Dividia-os por fações: os cowboys, índios, piratas, bandoleiros mexicanos, os soldados medievais, os guerrilheiros árabes, o gang de punks e os soldados azuis (o nome que eu dava ao exército da União da guerra civil americana). Algumas dessas fações ramificavam-se. Havia bandos de cowboys fora-da-lei, duas ou três tribos de índios e várias tripulações piratas.

Depois, dispunha-os nos seus respetivos territórios e imaginava as estratégias defensivas e ofensivas de cada grupo. Após serem inventadas as divergências e as alianças, a ação decorria espontânea. O argumento destas batalhas era uma página em branco. Tudo poderia acontecer.

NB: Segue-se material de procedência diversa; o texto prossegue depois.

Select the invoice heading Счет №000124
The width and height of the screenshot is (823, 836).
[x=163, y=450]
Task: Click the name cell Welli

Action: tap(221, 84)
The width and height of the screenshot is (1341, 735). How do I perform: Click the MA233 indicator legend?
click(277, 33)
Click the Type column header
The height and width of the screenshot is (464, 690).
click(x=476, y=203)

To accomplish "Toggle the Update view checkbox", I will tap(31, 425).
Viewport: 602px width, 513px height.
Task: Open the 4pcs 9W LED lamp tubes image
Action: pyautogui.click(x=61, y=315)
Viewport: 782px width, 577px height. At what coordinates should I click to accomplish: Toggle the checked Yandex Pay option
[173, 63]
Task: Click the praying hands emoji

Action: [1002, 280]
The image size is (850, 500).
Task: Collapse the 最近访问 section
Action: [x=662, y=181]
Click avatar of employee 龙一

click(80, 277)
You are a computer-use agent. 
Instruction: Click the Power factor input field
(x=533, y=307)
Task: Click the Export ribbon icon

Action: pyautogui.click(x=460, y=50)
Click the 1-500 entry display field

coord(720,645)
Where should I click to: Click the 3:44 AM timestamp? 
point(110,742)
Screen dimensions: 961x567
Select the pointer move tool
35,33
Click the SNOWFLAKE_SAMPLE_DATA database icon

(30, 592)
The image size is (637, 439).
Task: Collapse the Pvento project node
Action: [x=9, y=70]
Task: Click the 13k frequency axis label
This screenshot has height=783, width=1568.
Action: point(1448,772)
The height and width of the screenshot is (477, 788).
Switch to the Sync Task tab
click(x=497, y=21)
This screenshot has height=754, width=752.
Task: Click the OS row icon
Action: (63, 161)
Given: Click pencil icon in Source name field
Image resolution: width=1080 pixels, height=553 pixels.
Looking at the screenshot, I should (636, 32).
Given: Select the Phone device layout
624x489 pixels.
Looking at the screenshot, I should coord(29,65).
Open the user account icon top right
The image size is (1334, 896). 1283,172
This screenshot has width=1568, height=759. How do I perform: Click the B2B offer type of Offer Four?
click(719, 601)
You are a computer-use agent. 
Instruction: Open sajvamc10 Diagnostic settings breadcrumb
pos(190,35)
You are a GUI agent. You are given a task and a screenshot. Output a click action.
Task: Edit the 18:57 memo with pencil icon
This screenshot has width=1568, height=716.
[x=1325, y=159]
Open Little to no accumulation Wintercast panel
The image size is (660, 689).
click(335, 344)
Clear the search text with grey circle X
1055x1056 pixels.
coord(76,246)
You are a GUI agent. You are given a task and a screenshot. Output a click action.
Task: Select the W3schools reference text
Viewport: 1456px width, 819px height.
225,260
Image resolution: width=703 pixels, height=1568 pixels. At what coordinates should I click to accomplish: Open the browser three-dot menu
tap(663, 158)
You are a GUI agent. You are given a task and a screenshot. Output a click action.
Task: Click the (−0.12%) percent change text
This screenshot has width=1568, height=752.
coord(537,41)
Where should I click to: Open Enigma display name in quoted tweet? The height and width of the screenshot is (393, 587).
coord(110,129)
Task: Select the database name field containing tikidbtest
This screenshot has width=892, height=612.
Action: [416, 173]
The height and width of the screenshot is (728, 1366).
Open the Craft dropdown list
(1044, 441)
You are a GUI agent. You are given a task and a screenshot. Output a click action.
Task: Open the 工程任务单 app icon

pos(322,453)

Eu e o meu primo Ricardo, que por vezes me acompanhava nestas aventuras, tínhamos as nossas personagens fixas. Eu era um cowboy de lenço vermelho, chapéu claro e vestes em bombazine e ele era um cabo dos soldados azuis. Passávamos sábados inteiros a imaginar batalhas épicas, com desfechos quase sempre surpreendentes.

Com o passar dos anos, estas personagens de mil e uma histórias foram adormecendo e acabaram a hibernar numa enorme caixa de cartão na garagem dos meus pais. Recentemente, resgatei-os. Não estou, propriamente, a planear brincar com eles, mas vou dar-lhes protagonismo, mais uma vez. Estes pequenos heróis, perpetuamente sorridentes, vão dar corpo à nova rubrica do meu Crónicas da Madrugada: Crónicas de um Playmobil.

A premissa é simples:

Em cada texto é captado um pequeno diálogo entre personagens dispersas nos séculos. É um diálogo solto, apenas focado no instante em que ele decorre. São conversas intemporais, podem decorrer na antiga Grécia, na época dourada da pirataria, na revolução francesa, na América esclavagista, nos anos 80, nos dias que correm, seja onde for. O único fio condutor é que há sempre uma pitada de pertinência nessa partilha dialética.
E nós, como se fossemos viajantes numa máquina do tempo, podemos presenciar e testemunhar esses encontros nas marés dos séculos.
Talvez esses encontros se repitam, talvez se entrelacem em diferentes vivências, ou talvez sejam fortuitos como o arbítrio do vento que sopra selvagem nas noites de tempestade.